The rosy flush began to fade. A rich creamy
or orange hue seemed to imbue the scene, and finally, as the shadows
from the Jura crept higher, and covered it with a pall, it assumed a
startling, deathlike pallor of chalky white. Mont Blanc was dead. Mont
Blanc was walking as a ghost upon the granite ranges. But as darkness
came on, and as the sky over the Jura, where the sun had set, obtained
a deep, rosy tinge, Mont Blanc revived a little, and a flush of
delicate, transparent pink tinged his cone, and Mont Blanc was asleep.
Good night to Mont Blanc.
Wednesday morning, June 29. The day is intensely hot; the weather is
exceedingly fair, but Mont Blanc is not visible. Not a vestige - not a
trace. All vanished. It does not seem possible. There do not seem to
exist the conditions for such celestial pageant to have stood there.
What! there - where my eyes now look steadily and piercingly into the
blue, into the seemingly fathomless azure - there, will they tell me, I
saw that enraptured vision, as it were, the city descending from God
out of heaven, as a bride adorned for her husband?
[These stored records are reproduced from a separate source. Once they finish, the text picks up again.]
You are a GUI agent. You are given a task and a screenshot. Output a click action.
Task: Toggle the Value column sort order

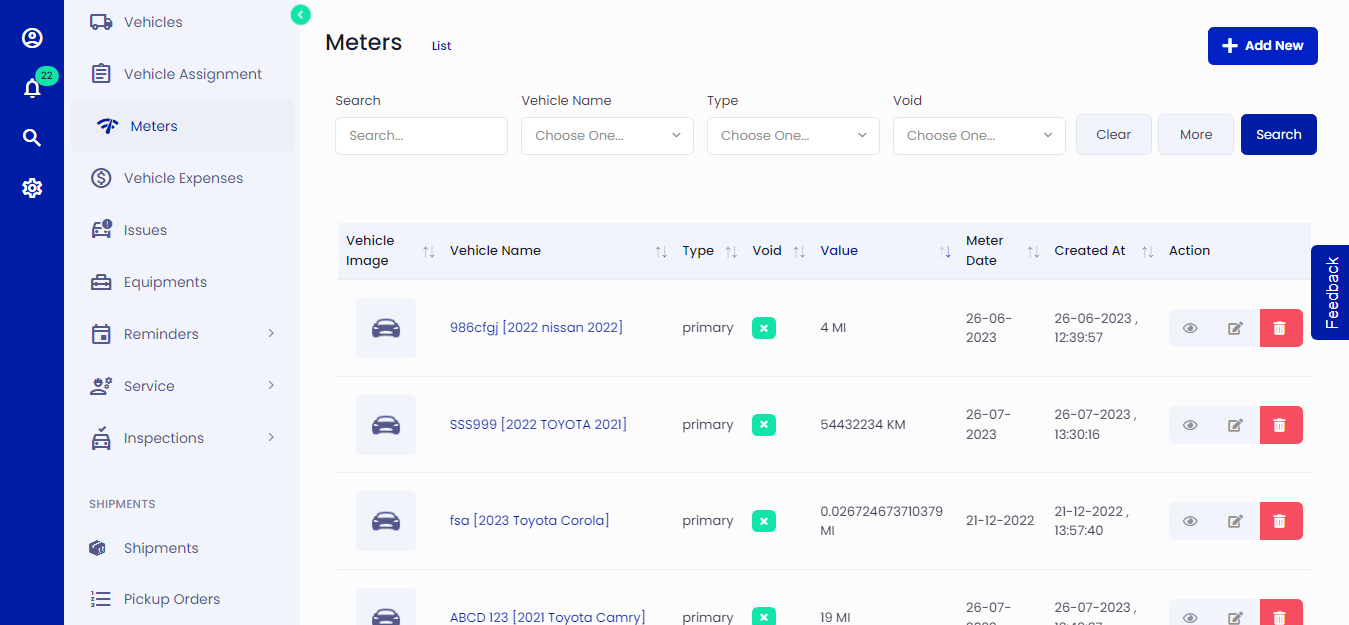[946, 251]
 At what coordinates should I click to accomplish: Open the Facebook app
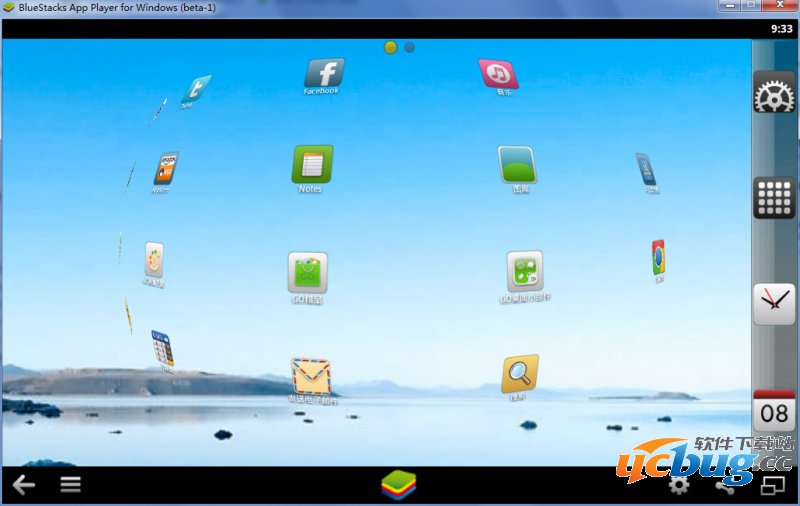(x=323, y=73)
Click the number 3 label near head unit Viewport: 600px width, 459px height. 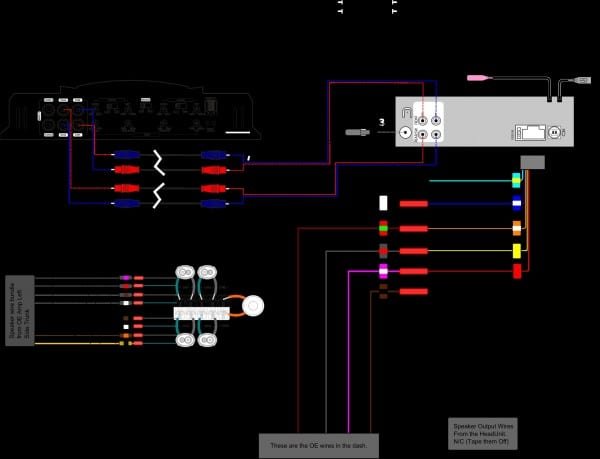coord(382,122)
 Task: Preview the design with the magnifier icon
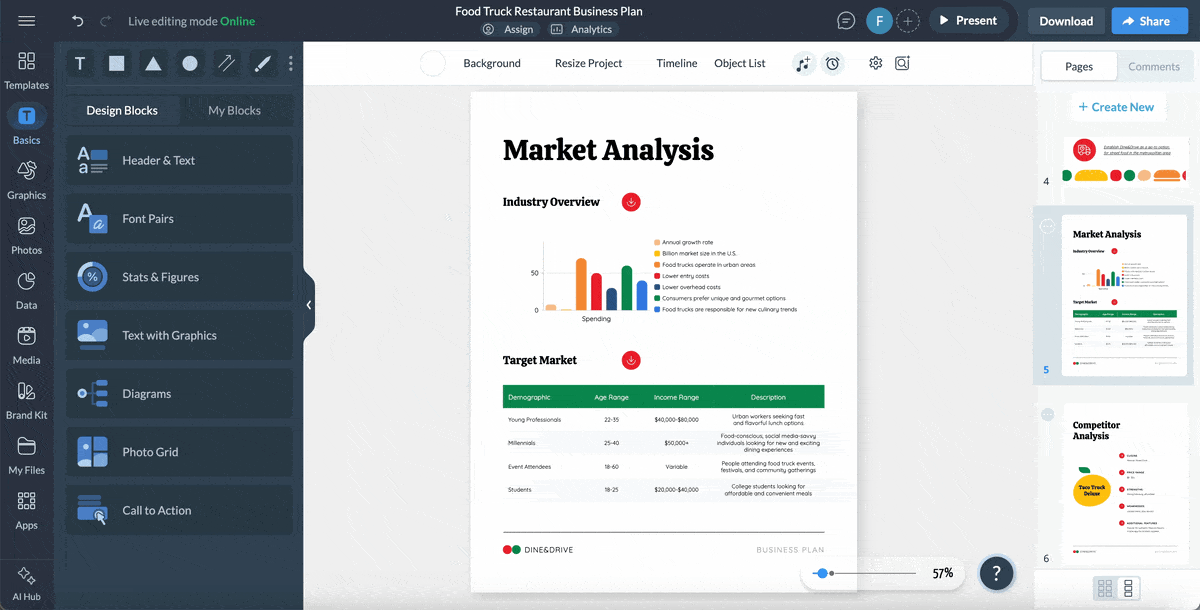902,63
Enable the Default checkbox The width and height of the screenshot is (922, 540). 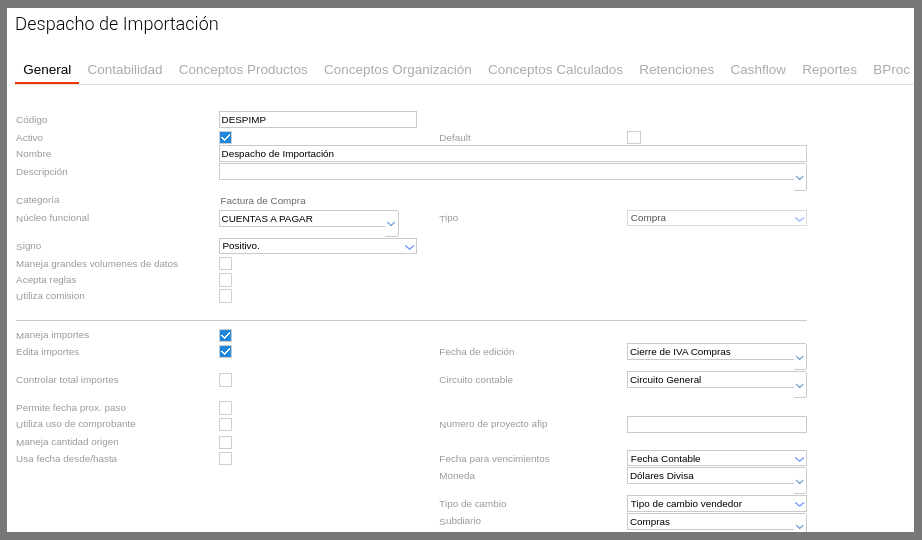point(634,138)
Incredible! It must
be a dream, a vision of the night.
Evening. After the heat of the day our whole household, old and young,
set forth for a boating excursion on the lake. Dividing our party in
two boats, we pulled about a mile up the left shore. Lake Leman was
before us in all its loveliness; and we were dipping our oar where
Byron had floated past scenes which scarce need to become classic to
possess a superior charm. The sun was just gone behind the Jura,
leaving a glorious sky. Mont Blanc stood afar behind a hazy veil, like
a spirit half revealed. We saw it pass before our eyes as we moved.
"It stood still, but we could not discern the form thereof." As we
glided on past boats uncounted, winged or many-footed, motionless or
still, we softly sung, -
"Think of me oft at twilight hour,
And I will think of thee;
Remembering how we felt its power
When thou wast still with me.
Dear is that hour, for day then sleeps
Upon the gray cloud's breast;
And not a voice or sound e'er keeps
His wearied eyes from rest."
The surface of the lake was unruffled. The air was still. An
occasional burst from the band in the garden of Rousseau came softened
in the distance. Enveloped in her thick shawl H. reclined in the
stern, and gave herself to the influences of the hour.
Darkness came down upon the deep. And in the gloom we turned our prows
towards the many-twinkling quays, far in the distance.